The table is full, but it’s not half as full as Nana’s life. Where to start? We’ll nibble on the salad and the dips while we talk about her early life in Greece and save the red snapper and her adventures in the restaurant business for the main course. Dessert? Nana’s the honey on the loukoumades.

First of all, nobody calls her Joanna. She’s been Nana ever since she can remember and surely much longer than the two decades Telly’s Taverna has been in business. There’s no Telly at Telly’s any more, but Nana might as well be Telly because everybody associates Telly’s Taverna with her.

Nana grew up in Athens, one of three daughters of a not-so-well-off family. She didn’t much like school, but she did love work. She probably got that from her father, who worked two to three jobs to support the family. “When I was 10, I used to do errands for the neighbors to make money,” she says.

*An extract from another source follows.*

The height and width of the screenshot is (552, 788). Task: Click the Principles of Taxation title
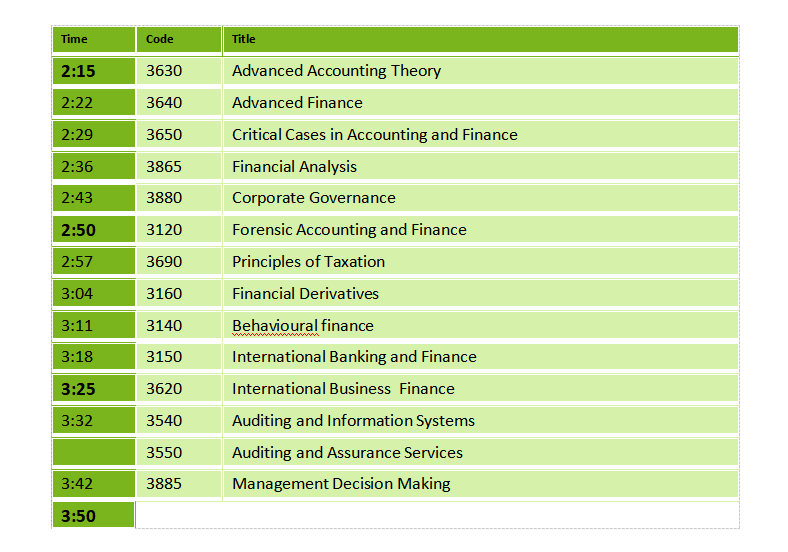[x=308, y=262]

She finished elementary school at 12 and enrolled in beauty school. That’s where her book-learning education ended. “I didn’t like being a hairdresser, so I got my parents to fill out papers to allow me to work in Germany,” she says. “I worked in a lounge in a Hilton Hotel serving drinks.”

When she was 19, she got married to a Greek man and had her first child. “The marriage didn’t last,” she says. “My husband wasn’t nice to me.”

She married her second husband, an American military man, when she was 22, and shortly thereafter, in 1966, they moved to the United States, where she had daughter No. 2. “It was a military life,” she says. “We must have lived in every state in the union.”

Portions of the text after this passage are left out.